> _Exercise brief_
Copy every line of the entries that includes the word "computer".

Collected data entries:
------------------------------------------------

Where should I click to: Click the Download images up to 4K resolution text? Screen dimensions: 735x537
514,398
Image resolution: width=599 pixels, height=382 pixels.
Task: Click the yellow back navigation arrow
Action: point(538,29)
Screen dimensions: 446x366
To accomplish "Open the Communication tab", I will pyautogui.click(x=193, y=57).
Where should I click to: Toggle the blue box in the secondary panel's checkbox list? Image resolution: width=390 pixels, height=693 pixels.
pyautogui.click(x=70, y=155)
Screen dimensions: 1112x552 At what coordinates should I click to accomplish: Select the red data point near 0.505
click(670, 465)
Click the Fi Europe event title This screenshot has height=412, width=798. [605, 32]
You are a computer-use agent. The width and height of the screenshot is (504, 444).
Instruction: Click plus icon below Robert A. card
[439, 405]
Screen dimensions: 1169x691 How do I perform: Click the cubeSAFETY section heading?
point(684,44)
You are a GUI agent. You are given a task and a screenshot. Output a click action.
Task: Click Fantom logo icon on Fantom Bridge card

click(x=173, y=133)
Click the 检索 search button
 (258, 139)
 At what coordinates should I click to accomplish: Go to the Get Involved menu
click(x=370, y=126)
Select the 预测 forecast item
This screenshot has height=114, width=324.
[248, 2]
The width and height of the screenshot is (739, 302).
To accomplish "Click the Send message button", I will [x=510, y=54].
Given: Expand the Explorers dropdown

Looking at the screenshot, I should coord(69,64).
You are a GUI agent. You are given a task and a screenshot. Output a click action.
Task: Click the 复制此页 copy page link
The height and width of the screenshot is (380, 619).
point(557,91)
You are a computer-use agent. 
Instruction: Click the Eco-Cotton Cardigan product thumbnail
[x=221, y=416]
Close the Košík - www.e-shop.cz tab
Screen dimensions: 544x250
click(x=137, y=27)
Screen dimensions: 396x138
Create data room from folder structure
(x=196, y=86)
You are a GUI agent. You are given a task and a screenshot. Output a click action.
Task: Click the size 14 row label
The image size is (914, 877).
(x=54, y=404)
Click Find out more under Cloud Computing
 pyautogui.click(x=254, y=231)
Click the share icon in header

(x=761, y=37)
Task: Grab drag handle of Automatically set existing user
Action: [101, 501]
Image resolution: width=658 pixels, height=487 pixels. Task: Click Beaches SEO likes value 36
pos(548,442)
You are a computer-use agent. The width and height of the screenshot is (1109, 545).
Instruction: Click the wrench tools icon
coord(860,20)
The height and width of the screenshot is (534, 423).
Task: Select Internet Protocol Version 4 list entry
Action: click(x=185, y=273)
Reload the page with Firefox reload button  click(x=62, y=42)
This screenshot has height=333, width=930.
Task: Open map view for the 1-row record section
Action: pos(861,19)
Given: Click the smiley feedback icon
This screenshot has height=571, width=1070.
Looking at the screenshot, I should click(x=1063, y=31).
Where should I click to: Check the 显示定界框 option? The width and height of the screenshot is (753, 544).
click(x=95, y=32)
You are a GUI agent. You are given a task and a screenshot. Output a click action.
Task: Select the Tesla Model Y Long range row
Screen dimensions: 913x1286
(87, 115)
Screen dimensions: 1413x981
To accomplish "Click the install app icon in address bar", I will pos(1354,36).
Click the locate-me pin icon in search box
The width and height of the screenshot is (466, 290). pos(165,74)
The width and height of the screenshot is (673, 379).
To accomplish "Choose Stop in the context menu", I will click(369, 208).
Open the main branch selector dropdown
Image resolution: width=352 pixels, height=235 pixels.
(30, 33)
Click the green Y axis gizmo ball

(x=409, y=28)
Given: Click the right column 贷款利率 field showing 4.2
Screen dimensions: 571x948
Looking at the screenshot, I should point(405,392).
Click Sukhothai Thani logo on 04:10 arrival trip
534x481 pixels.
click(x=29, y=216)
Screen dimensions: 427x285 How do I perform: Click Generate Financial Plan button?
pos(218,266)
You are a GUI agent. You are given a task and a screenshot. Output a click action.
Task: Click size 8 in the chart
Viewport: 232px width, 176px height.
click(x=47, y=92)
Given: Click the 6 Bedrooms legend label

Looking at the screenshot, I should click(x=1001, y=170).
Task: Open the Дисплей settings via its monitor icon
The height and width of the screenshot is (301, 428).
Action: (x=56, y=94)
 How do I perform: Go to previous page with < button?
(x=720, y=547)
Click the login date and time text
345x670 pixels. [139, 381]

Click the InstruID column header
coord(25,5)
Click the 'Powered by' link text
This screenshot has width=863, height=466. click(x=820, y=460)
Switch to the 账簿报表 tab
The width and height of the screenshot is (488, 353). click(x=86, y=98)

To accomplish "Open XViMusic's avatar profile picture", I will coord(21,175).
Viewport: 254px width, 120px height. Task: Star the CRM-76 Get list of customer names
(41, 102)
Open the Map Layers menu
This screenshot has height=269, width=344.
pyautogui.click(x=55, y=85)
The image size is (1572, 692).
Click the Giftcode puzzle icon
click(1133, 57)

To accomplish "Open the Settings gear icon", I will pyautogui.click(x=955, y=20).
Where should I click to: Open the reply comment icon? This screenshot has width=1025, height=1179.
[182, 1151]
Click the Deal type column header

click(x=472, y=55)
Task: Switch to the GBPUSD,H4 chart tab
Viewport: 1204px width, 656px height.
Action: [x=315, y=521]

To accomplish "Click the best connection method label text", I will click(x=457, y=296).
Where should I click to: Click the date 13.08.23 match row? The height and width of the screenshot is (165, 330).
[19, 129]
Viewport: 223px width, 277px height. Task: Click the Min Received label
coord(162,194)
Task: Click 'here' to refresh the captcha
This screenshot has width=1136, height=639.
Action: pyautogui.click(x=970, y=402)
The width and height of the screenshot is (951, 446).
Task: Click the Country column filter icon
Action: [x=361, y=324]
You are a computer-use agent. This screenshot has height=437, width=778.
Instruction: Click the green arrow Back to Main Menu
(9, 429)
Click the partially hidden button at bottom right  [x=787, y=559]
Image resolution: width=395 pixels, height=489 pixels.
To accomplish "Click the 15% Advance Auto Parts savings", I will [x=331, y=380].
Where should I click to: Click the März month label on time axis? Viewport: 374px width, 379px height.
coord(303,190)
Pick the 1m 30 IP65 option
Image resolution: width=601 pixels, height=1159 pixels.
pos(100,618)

------------------------------------------------

> _Task solution_
You are a computer-use agent. The width and height of the screenshot is (504, 444).
You are a computer-use agent. 
You are a computer-use agent. The width and height of the screenshot is (1109, 545).
You are a computer-use agent. This screenshot has height=437, width=778.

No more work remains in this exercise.